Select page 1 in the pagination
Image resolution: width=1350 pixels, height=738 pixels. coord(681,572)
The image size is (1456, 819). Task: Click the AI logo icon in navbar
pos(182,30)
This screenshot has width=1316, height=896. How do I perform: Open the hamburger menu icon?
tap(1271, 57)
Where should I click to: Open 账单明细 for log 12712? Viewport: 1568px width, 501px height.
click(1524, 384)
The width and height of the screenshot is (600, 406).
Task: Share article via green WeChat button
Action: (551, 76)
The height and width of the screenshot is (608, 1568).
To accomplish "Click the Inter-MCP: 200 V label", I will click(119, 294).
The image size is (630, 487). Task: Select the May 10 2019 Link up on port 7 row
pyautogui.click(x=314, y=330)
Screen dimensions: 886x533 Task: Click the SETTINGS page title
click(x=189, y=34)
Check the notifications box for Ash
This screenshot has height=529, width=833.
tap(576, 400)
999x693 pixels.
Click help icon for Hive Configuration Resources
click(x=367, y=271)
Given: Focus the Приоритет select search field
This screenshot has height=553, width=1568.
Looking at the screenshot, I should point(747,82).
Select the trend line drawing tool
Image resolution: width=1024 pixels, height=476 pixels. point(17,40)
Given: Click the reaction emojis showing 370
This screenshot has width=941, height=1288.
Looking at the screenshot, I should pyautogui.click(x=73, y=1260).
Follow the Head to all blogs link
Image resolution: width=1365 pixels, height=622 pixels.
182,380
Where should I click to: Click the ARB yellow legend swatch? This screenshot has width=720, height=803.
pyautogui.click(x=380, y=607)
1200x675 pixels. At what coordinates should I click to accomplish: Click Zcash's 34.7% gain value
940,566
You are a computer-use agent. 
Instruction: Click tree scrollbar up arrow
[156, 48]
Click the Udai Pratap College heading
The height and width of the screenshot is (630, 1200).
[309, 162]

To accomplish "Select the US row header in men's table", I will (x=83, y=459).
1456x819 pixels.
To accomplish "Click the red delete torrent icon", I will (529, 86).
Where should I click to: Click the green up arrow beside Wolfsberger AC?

***

# REQUIREMENT:
Each line from the one containing "Follow the Head to all blogs link" through the end of the material should be restated word for word; leave out every line before it.

# EXPECTED ANSWER:
Follow the Head to all blogs link
Image resolution: width=1365 pixels, height=622 pixels.
182,380
Where should I click to: Click the ARB yellow legend swatch? This screenshot has width=720, height=803.
pyautogui.click(x=380, y=607)
1200x675 pixels. At what coordinates should I click to accomplish: Click Zcash's 34.7% gain value
940,566
You are a computer-use agent. 
Instruction: Click tree scrollbar up arrow
[156, 48]
Click the Udai Pratap College heading
The height and width of the screenshot is (630, 1200).
[309, 162]

To accomplish "Select the US row header in men's table", I will (x=83, y=459).
1456x819 pixels.
To accomplish "Click the red delete torrent icon", I will (529, 86).
Where should I click to: Click the green up arrow beside Wolfsberger AC?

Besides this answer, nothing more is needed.